The Morning News of Northwest Arkansas reported, Indian bowls, bottles taken from locked room at Southern Arkansas University. Brazen thieves stole the centuries old ceramics from the university storeroom maintained by the Arkansas Archeological Survey’s Research Station. The 26 prehistoric vessels were excavated from the Cedar Grove site in Lafayette County, Arkansas and are federal property, belonging to the U.S. Army Corps of Engineers. The Arkansas Archaeological Survey reports that photographs and documentation of each of the vessels is thorough enough to make sale of the items very difficult.
For a list and photographs of the pottery, click here [.pdf].
For an overview of the Caddo Pottery Tradition, click here.
Sumerian Loot Recovered
The headless statue of the Sumerian king Entemena of Lagash was returned by the United States to Iraq.
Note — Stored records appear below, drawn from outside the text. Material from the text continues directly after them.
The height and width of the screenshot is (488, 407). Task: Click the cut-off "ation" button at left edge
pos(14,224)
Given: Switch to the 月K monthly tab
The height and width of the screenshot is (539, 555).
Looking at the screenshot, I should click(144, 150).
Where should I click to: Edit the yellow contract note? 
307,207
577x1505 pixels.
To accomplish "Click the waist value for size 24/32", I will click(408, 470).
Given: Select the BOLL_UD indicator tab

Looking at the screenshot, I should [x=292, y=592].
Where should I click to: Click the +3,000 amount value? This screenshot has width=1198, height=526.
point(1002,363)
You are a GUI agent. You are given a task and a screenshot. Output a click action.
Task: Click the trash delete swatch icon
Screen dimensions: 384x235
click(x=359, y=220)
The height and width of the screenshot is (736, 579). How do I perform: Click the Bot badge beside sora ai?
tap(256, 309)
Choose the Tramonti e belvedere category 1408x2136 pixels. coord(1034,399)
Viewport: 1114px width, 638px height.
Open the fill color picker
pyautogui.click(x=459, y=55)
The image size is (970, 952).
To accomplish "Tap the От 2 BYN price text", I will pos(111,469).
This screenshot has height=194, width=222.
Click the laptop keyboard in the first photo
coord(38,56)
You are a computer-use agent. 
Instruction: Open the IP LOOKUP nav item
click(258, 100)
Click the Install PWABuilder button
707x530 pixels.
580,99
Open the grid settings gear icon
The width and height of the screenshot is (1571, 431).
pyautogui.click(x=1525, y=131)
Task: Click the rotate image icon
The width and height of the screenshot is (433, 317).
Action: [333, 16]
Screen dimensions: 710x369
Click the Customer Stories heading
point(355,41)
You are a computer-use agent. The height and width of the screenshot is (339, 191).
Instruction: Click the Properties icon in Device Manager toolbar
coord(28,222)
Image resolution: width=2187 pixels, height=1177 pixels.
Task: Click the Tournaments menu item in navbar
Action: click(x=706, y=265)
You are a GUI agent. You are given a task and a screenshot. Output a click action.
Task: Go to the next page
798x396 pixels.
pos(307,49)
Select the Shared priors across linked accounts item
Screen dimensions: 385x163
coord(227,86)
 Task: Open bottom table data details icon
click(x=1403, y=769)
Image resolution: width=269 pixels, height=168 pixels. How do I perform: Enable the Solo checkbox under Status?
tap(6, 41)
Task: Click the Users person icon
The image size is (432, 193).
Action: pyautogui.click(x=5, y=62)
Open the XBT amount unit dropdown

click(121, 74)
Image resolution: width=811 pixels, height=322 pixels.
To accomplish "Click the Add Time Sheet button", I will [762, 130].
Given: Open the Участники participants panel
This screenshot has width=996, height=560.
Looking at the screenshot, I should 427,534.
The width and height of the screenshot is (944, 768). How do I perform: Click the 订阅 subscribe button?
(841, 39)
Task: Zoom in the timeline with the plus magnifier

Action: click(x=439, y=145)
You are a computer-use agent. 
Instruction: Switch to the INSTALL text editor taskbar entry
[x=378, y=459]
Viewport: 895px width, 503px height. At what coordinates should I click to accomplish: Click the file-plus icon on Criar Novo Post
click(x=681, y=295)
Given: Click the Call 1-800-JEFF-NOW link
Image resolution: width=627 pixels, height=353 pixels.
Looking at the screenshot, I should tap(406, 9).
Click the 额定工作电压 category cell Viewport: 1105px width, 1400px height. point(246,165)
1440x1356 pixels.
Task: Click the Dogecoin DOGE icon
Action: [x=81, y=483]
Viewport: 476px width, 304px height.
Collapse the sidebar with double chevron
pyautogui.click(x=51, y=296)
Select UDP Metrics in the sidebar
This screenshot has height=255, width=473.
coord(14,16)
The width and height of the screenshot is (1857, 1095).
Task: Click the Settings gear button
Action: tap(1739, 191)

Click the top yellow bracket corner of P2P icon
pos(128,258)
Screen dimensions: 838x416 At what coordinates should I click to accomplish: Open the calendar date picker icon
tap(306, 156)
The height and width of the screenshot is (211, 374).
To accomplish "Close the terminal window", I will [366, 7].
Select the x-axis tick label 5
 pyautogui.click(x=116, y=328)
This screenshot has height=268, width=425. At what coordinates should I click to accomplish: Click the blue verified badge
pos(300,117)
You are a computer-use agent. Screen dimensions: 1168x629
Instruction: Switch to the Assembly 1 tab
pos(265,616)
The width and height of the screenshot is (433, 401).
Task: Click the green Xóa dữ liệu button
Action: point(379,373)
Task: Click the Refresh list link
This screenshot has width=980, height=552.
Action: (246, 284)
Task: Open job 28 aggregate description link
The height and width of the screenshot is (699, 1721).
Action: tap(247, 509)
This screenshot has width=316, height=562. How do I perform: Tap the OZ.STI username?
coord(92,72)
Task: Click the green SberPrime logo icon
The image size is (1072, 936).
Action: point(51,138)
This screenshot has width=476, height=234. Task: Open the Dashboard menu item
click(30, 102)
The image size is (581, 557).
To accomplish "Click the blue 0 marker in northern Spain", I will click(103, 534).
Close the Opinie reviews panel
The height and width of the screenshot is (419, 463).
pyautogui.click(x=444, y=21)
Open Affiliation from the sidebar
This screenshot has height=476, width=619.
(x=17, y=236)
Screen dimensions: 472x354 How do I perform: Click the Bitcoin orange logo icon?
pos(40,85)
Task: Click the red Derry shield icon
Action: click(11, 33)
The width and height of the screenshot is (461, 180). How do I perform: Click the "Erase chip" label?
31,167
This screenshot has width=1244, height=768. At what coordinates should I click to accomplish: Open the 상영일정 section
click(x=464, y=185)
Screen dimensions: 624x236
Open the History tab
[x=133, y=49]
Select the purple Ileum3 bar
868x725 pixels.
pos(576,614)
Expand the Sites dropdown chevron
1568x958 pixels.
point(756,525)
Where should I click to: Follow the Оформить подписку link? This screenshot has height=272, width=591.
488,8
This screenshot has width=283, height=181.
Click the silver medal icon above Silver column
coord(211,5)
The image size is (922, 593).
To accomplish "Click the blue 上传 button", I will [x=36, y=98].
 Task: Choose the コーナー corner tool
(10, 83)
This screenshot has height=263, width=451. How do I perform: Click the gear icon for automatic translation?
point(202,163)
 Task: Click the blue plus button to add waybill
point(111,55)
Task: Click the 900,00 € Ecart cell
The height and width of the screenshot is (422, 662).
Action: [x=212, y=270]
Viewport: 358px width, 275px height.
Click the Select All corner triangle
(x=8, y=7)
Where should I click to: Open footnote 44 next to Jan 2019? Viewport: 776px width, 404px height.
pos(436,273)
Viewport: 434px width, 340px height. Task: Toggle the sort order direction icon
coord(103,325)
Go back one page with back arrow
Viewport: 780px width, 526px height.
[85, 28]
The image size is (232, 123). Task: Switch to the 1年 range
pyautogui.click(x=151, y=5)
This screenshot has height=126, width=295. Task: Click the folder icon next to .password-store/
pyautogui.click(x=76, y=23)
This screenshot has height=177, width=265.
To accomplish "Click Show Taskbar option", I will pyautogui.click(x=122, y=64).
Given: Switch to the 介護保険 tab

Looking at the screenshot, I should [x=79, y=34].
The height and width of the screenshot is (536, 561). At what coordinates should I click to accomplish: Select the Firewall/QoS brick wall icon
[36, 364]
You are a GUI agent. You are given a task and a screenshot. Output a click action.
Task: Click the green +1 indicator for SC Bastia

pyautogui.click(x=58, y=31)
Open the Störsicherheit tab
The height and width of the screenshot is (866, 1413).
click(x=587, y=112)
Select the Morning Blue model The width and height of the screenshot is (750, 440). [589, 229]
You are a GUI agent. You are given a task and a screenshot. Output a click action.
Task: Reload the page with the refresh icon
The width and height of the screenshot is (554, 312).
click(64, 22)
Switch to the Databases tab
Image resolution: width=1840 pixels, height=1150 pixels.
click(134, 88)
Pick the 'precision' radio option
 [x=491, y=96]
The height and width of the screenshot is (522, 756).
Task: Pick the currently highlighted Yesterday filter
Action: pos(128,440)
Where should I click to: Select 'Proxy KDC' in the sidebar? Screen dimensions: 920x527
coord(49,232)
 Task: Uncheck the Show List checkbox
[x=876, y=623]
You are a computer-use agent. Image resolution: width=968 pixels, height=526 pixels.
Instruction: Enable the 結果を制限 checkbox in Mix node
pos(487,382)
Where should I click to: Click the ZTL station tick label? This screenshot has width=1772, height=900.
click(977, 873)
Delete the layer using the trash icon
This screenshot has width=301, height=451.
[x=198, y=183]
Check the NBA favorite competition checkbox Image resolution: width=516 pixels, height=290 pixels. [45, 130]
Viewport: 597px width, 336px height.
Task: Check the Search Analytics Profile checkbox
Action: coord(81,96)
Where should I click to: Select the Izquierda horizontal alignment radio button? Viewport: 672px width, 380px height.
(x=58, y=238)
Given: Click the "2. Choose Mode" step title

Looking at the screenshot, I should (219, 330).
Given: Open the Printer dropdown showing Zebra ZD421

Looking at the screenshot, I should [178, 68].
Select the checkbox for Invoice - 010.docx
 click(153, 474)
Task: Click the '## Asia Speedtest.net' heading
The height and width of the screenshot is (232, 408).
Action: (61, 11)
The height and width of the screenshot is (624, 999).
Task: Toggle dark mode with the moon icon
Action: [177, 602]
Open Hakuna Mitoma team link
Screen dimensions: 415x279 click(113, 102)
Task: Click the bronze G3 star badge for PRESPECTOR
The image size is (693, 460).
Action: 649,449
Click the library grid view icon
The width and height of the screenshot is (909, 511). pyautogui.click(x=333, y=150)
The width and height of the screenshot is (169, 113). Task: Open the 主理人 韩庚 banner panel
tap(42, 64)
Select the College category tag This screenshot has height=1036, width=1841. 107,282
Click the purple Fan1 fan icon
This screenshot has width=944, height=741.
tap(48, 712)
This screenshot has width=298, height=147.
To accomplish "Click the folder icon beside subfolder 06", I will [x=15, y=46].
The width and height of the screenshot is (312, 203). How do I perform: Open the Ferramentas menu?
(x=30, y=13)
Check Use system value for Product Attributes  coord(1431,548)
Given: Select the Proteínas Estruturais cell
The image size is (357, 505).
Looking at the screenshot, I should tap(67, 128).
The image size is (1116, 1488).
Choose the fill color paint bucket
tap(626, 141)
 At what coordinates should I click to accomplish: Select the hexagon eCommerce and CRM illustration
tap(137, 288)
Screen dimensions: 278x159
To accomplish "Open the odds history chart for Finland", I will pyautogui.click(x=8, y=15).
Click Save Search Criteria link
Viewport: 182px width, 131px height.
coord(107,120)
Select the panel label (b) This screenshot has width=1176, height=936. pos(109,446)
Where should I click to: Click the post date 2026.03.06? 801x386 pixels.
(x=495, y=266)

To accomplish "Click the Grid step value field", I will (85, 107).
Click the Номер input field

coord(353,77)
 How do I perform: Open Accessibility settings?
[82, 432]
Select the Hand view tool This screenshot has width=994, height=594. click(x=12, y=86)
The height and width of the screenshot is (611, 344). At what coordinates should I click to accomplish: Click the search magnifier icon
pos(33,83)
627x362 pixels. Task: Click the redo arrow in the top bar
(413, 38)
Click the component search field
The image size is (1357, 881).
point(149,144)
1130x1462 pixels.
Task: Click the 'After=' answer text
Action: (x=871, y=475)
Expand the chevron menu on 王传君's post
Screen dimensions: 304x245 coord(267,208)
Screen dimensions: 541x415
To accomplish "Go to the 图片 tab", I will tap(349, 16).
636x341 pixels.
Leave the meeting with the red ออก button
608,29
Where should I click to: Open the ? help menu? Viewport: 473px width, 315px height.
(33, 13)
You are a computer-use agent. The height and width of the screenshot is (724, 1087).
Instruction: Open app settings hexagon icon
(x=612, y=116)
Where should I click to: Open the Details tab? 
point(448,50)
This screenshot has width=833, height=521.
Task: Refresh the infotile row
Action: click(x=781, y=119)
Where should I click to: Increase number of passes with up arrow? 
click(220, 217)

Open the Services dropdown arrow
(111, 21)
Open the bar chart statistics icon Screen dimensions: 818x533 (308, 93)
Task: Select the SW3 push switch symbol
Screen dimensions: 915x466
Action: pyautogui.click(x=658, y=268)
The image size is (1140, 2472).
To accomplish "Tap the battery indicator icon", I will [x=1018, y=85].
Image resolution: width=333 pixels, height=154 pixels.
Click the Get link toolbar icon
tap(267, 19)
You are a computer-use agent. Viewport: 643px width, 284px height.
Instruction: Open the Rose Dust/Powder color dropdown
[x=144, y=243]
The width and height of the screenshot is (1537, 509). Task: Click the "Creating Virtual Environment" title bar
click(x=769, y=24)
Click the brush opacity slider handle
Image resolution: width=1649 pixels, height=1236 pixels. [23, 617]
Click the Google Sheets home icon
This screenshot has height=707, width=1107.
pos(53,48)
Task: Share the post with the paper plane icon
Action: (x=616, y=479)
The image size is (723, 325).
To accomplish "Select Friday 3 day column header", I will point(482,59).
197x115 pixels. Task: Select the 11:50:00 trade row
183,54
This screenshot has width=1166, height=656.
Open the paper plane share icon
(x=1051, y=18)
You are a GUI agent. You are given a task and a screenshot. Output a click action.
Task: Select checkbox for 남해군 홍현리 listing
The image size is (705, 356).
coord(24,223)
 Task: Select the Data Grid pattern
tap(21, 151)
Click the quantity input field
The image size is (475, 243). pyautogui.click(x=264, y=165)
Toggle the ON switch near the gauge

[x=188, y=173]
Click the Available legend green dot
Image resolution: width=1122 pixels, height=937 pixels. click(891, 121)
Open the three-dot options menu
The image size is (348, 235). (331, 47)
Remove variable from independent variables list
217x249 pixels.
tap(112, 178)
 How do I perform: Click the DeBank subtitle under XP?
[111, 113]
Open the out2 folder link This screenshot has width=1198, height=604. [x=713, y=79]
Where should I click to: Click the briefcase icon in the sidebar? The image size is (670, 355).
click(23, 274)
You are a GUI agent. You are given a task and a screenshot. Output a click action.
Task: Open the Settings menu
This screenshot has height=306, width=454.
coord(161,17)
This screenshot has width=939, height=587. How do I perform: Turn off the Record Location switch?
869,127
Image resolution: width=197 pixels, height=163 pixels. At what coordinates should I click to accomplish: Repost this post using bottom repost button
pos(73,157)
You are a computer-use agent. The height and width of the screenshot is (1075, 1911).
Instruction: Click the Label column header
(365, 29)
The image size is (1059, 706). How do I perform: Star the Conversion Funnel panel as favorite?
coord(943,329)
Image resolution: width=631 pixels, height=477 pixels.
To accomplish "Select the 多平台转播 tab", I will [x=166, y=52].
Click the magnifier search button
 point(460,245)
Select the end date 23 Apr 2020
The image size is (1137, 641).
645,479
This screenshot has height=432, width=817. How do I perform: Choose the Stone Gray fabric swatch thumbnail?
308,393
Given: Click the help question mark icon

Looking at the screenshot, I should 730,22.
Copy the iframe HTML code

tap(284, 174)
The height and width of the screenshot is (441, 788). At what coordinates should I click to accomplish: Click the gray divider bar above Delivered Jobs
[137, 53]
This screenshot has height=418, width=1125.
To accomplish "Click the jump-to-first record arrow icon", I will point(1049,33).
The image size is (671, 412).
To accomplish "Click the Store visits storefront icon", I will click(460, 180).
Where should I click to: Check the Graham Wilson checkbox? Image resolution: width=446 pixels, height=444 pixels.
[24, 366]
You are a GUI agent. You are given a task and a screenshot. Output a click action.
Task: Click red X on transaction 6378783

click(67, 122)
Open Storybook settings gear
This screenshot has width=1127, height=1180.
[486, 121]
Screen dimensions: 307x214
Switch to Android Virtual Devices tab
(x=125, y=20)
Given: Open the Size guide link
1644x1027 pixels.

The statue, weighing hundreds of pounds, was stolen from the National Museum in Iraq as the U.S. invaded in 2003. Too heavy to be easily lifted, it was bounced down the steps of the Museum, damaging both the artifact as well as the steps and other artifacts.
The NY Times is quoted:
American officials declined to discuss how they recovered the statue, saying that to do so might impair their efforts to retrieve other artifacts. But people with knowledge of the episode described a narrative that included antiquities smugglers, international art dealers and an Iraqi expatriate businessman referred to as the broker who was the linchpin in efforts to recover the piece and bring it to the United States.
The statue was headless when originally excavated, a political move not uncommon in antiquity OR modernity. After all, Saddam’s statue was being pulled down just miles away even as Entemena’s, whose head was removed several thousand years ago, perhaps for similar reasons, was being carted away for sale.